Pelayanan penggembalaan di Keuskupan Timika dibagi dalam enam dekenat dengan 31 paroki dan 11 kuasi paroki. Beberapa paroki dan kuasi belum punya pastor paroki, dan masih dilayani petugas pastoral awam. Berbagai paroki belum punya akses transportasi. Jalan masih berbatu belum diaspal, listrik tidak ada, sinyal tidak ada. Di beberapa paroki, pastor mengadakan kunjungan umat dengan berjalan kaki naik turun gunung, bukit dan lembah, atau menerobos ombak, sungai dan lautan.
Gereja Katolik Keuskupan Timika bukan saja milik masyarakat asli melainkan bersama antara umat pribumi pesisir Papua, dataran tinggi dan non-Papua (Jawa, Tionghoa, Key, Toraja, Manado, NTT).
Bentuk pelayanan yang bagaimana yang akan frater jalankan sebagai diakon dan nanti sebagai imam?

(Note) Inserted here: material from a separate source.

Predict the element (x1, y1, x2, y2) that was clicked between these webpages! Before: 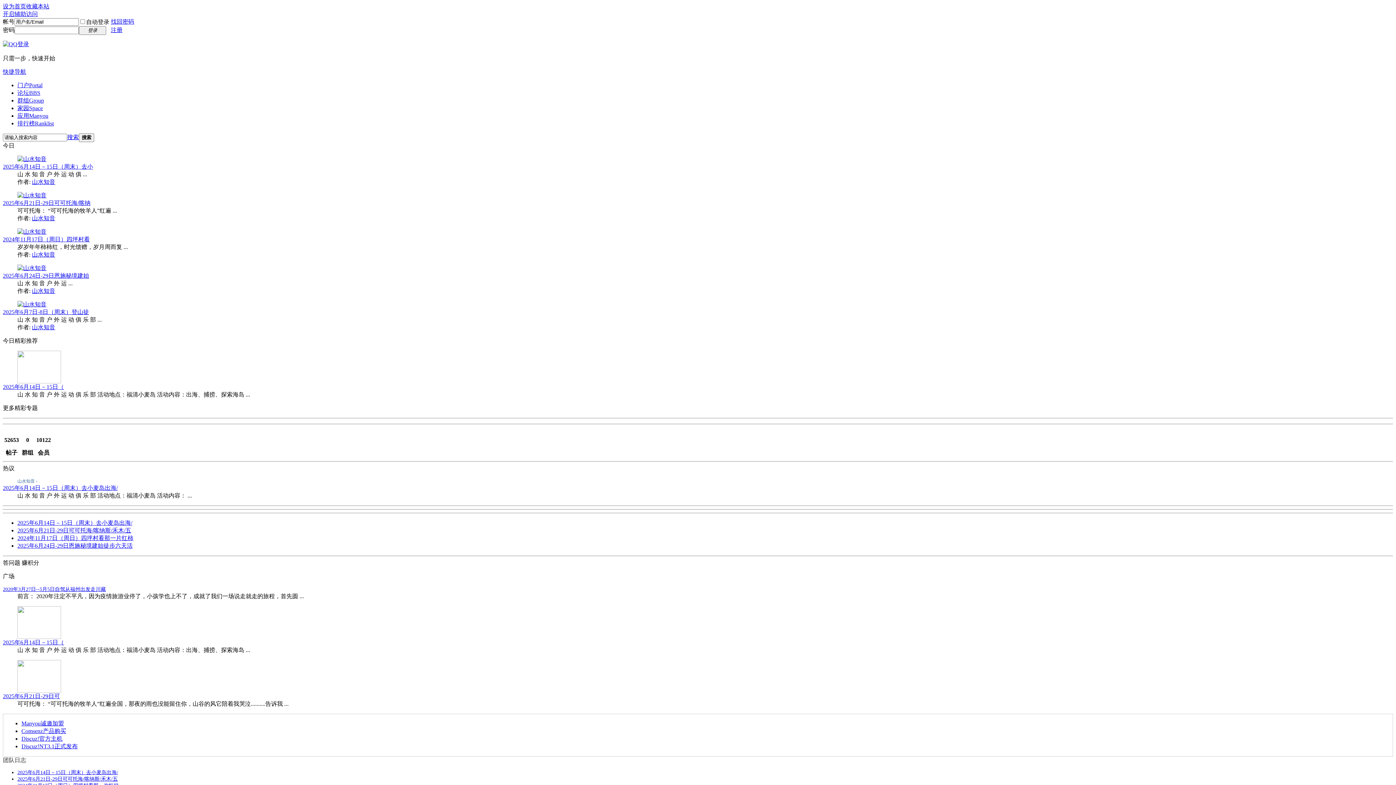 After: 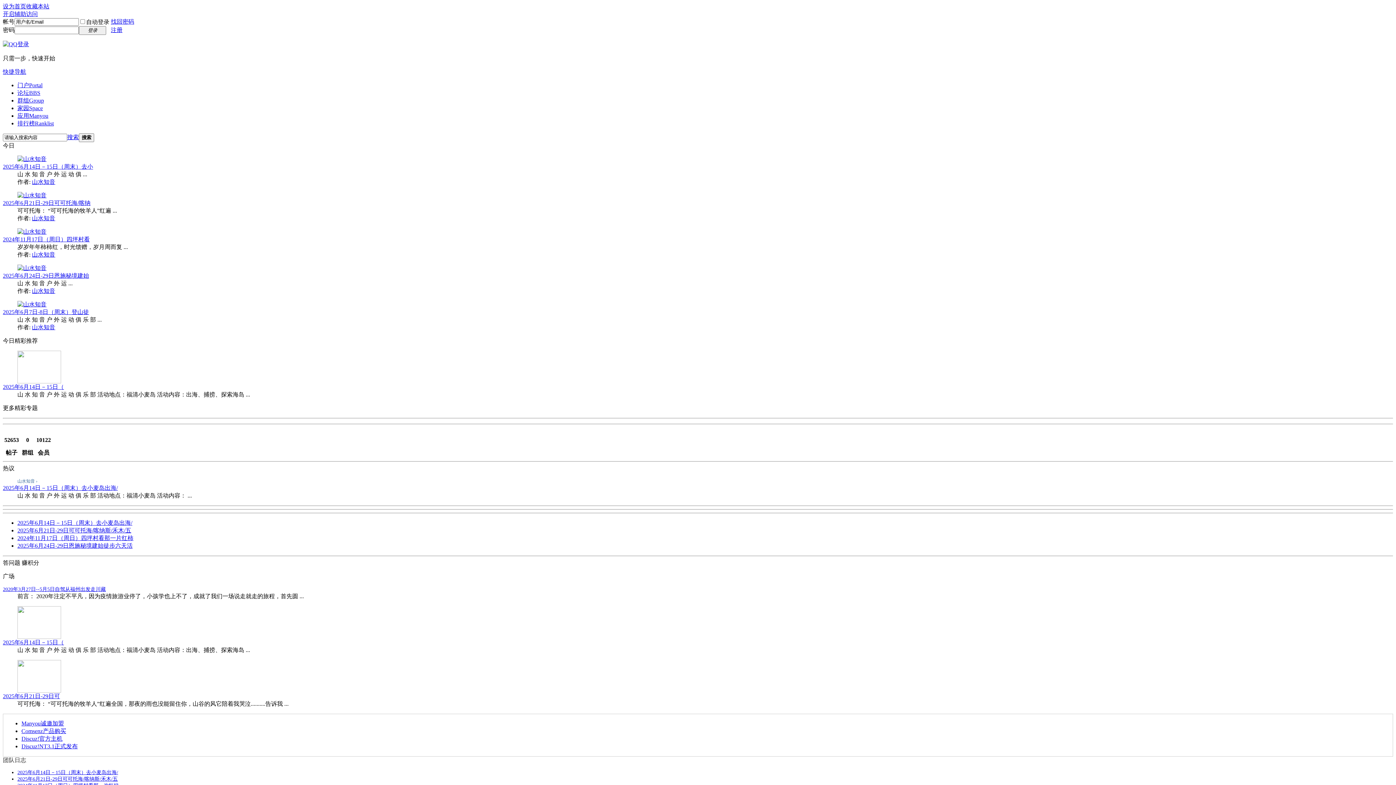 Action: label: 2025年6月7日-8日（周末）登山徒 bbox: (2, 309, 89, 315)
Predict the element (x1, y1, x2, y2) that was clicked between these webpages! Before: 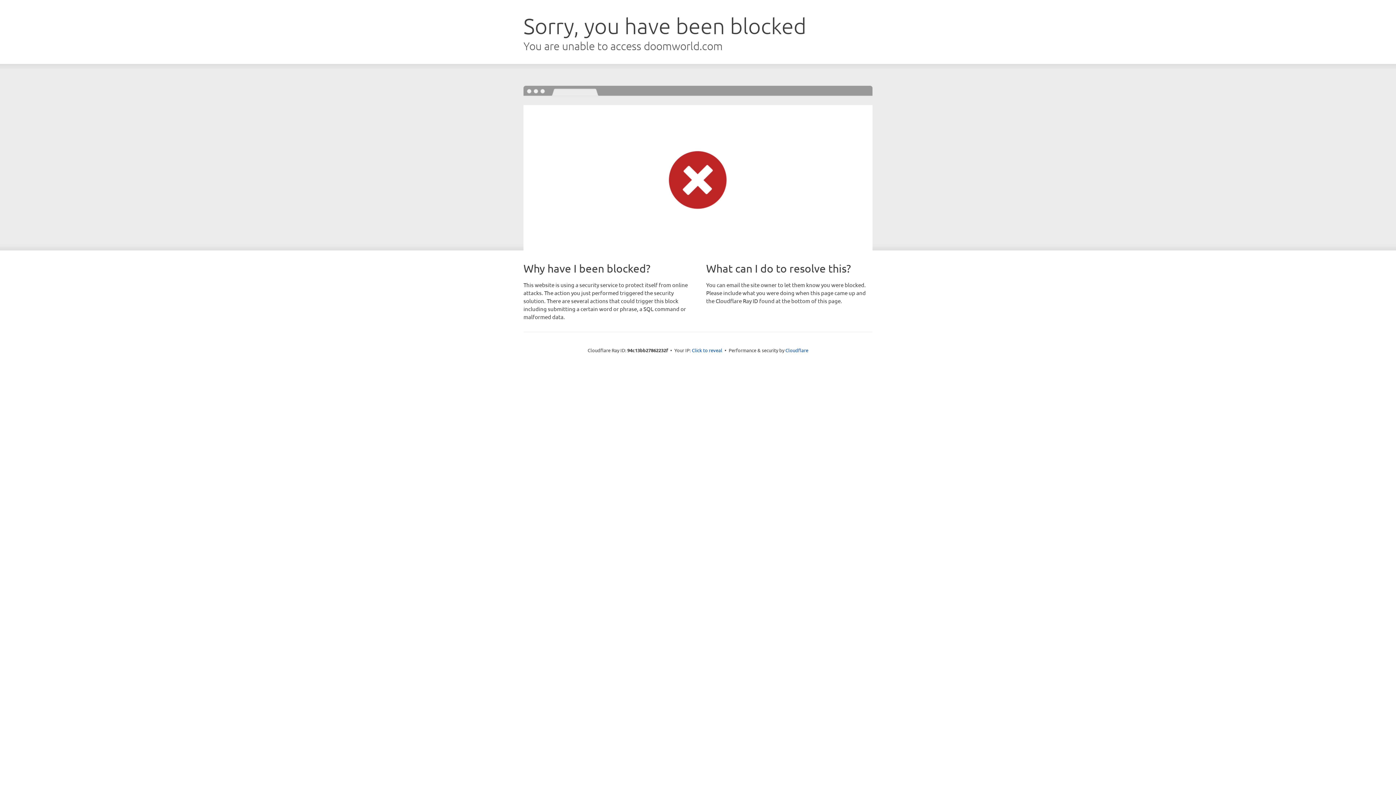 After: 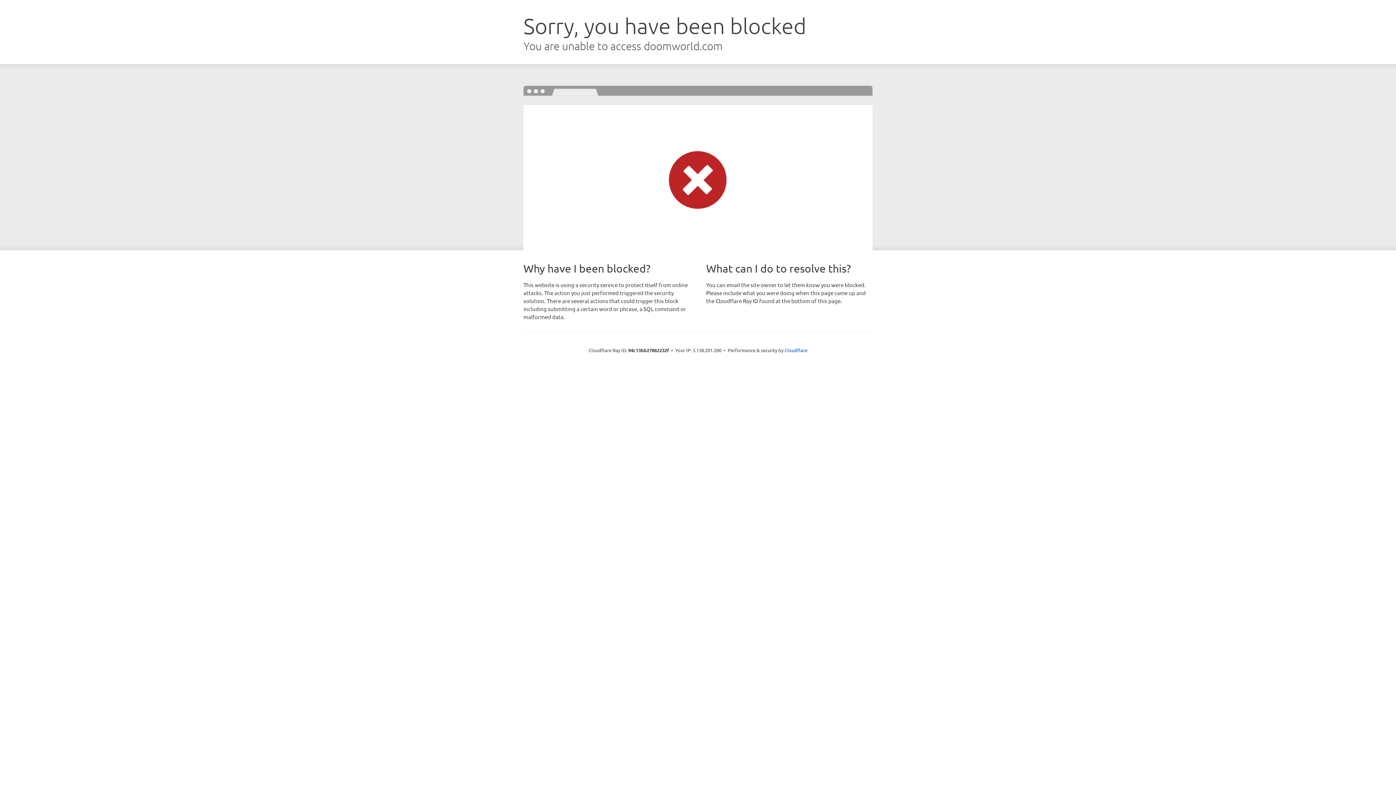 Action: bbox: (692, 346, 722, 353) label: Click to reveal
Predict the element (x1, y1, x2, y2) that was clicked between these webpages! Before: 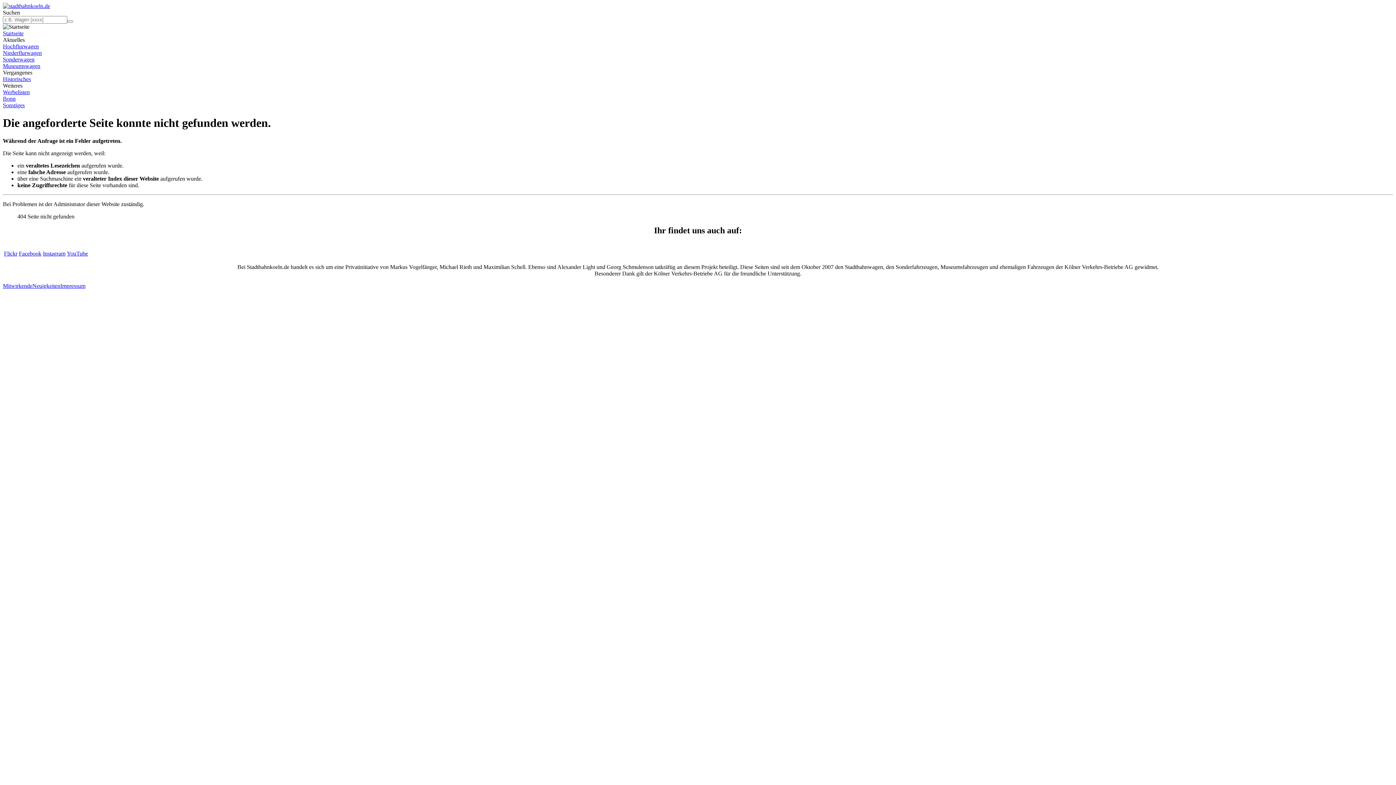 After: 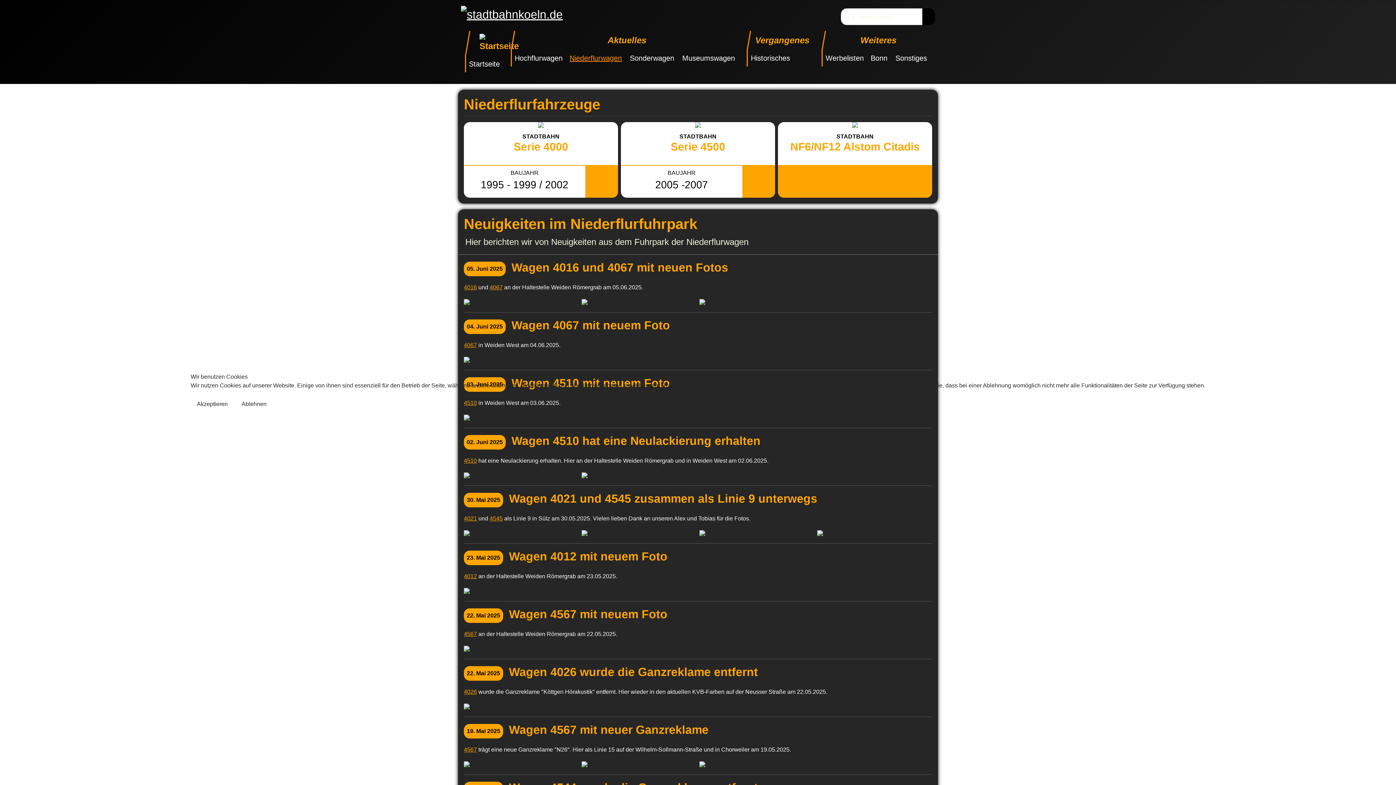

Saya teringat sambutan Pastor Marten Kuayo dalam Misa Pentahbisan Imam dan Diakon. Imam itu mengatakan bahwa kami delapan frater yang akan ditahbiskan menjadi diakon adalah warisan atau wasiat dari Almarhum Uskup John Philip Saklil. Saya sebagai pribadi yang tidak layak diterima dan diberi kesempatan oleh Mgr John Philip Saklil menjadi calon imam Keuskupan Timika ini. Saya secara pribadi akan melanjutkan karya dan pelayanan Keuskupan Timika sesuai gerakan pastoral Gerakan Tungku Api Kehidupan.
Dalam pengembangan Gerakan Tungku Api Kehidupan di Epouto, saya akan fokus mengembangkan kehidupan beriman umat terlebih dahulu sambil melihat berbagai peluang dan kesempatan serta potensi umat Epouto. Saya akan berjalan beriringan dengan umat Epouto dalam semangat Gerakan Tungku Api Kehidupan untuk menuju kemandirian umat dalam iman dan sosial ekonomi. Saya akan berusaha menyadarkan umat Epouto untuk tidak selalu teringat kembali nostalgia Holandia Baru. Sekarang jaman sudah berubah, bukan lagi pastor Belanda yang selalu menyediakan atau mengembangkan segala sesuatu. Sekarang saatnya, umat dan masyarakat Epouto yang menentukan diri sendiri dalam pengembangan sosial ekonomi. Saya hanya petugas pastoral yang menjadi fasilitator dan teman seperjalanan dalam semangat pastoral baru Keuskupan Timika tercinta.***
Frater Diakon Vincent Budhi, proficiat! Kita pernah berjumpa dan akan tetap saling mendukung di dalam Yesus. GBU always.